__EXERCISE REQUIREMENTS__
Only one stretch of the data below is wanted: the lines from the one with "This screenshot has height=400, width=580." through the one with "Task: Expand audio", repeated exactly.
..............................
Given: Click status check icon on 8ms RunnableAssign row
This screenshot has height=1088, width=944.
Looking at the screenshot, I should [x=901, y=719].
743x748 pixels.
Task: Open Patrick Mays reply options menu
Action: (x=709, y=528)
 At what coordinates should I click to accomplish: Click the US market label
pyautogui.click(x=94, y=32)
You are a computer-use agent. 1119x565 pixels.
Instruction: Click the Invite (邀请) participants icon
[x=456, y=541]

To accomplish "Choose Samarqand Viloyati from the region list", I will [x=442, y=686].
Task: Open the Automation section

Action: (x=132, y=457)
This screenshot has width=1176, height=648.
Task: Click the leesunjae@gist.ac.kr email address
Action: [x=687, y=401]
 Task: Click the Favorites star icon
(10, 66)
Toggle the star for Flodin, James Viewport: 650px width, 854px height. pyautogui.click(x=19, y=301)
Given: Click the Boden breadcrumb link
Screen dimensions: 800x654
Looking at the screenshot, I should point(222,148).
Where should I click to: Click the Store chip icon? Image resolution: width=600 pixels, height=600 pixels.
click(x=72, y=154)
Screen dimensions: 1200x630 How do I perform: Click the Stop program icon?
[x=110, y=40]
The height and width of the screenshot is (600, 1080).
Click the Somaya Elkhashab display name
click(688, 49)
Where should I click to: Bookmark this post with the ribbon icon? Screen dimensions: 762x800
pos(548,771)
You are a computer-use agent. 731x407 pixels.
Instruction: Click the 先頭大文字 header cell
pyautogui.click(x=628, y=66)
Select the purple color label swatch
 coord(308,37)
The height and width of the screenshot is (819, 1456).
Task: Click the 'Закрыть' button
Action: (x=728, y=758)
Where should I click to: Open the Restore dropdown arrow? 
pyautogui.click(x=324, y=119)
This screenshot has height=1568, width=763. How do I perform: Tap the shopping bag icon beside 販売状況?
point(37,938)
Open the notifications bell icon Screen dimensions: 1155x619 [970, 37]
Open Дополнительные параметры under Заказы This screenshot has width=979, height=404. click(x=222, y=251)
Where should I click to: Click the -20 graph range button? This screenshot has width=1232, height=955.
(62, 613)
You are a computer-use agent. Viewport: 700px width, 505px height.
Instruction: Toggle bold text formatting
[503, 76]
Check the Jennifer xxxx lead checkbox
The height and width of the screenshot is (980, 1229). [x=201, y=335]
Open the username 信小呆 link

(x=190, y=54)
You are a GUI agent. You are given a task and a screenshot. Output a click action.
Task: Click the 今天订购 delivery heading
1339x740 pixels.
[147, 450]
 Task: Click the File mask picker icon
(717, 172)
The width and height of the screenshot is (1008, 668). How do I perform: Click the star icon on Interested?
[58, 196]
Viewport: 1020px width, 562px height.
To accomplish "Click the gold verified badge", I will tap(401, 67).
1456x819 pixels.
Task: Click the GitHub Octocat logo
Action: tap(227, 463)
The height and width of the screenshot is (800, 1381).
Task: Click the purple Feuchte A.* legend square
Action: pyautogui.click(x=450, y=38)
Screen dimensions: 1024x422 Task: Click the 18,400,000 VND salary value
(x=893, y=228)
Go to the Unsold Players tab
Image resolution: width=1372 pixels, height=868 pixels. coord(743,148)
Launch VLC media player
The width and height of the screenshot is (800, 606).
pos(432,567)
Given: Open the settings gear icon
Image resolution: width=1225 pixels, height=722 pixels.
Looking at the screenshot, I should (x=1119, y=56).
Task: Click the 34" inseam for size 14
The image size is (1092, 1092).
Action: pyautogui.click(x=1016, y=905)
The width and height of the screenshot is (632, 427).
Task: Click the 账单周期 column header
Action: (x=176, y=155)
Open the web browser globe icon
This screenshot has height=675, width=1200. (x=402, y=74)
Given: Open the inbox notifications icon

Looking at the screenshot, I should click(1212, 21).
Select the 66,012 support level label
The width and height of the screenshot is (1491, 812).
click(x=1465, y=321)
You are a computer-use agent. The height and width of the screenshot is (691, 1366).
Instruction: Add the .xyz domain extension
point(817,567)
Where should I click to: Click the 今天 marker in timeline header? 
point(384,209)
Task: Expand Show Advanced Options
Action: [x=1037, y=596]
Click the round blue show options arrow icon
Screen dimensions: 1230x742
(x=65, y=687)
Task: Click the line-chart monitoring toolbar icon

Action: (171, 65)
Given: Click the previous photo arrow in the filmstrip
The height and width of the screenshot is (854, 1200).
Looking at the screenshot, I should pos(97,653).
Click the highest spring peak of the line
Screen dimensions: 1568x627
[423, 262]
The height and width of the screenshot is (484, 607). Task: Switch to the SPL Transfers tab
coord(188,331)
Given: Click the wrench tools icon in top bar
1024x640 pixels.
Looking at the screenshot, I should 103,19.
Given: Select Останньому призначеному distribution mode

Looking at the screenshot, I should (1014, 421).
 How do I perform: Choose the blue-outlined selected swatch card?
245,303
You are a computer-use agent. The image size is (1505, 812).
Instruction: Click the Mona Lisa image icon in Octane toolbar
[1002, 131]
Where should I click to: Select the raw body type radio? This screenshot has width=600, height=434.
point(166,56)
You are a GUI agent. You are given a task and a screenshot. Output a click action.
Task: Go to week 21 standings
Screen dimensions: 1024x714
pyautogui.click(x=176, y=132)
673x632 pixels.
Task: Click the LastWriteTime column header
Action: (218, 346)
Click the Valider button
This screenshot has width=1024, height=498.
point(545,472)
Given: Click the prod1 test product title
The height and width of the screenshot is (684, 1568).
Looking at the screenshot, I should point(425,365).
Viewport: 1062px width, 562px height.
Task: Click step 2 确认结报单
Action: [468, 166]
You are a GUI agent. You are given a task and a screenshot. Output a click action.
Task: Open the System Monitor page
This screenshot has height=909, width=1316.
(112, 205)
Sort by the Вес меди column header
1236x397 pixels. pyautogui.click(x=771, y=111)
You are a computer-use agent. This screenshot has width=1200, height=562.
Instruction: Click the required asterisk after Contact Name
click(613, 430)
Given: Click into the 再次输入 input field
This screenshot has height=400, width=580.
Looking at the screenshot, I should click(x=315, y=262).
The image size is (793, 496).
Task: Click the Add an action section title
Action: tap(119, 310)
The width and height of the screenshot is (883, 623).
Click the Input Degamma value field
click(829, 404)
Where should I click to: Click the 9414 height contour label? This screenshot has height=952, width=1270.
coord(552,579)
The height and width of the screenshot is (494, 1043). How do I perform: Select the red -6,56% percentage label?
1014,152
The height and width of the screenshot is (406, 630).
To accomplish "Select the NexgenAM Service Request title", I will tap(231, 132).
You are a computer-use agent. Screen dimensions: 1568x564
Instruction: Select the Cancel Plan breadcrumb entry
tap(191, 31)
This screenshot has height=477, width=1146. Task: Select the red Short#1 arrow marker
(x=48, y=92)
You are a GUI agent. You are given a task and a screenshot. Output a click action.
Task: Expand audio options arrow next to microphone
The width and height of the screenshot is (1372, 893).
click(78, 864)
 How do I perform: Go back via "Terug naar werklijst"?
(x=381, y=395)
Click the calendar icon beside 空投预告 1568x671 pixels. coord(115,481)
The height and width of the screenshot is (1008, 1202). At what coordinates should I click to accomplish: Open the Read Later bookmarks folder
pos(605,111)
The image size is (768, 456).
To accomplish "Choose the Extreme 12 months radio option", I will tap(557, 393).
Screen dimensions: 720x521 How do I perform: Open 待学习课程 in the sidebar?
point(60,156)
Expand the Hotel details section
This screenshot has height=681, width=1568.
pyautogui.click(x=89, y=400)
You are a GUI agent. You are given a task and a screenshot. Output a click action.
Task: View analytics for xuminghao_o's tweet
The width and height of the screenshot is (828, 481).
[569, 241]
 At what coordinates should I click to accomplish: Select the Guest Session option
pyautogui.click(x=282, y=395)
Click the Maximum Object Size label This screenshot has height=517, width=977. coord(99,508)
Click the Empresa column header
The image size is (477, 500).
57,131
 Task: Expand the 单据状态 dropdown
..............................
__WRITTEN SOLUTION__
This screenshot has height=400, width=580.
Looking at the screenshot, I should click(x=315, y=262).
The image size is (793, 496).
Task: Click the Add an action section title
Action: tap(119, 310)
The width and height of the screenshot is (883, 623).
Click the Input Degamma value field
click(829, 404)
Where should I click to: Click the 9414 height contour label? This screenshot has height=952, width=1270.
coord(552,579)
The height and width of the screenshot is (494, 1043). How do I perform: Select the red -6,56% percentage label?
1014,152
The height and width of the screenshot is (406, 630).
To accomplish "Select the NexgenAM Service Request title", I will tap(231, 132).
You are a computer-use agent. Screen dimensions: 1568x564
Instruction: Select the Cancel Plan breadcrumb entry
tap(191, 31)
This screenshot has height=477, width=1146. Task: Select the red Short#1 arrow marker
(x=48, y=92)
You are a GUI agent. You are given a task and a screenshot. Output a click action.
Task: Expand audio options arrow next to microphone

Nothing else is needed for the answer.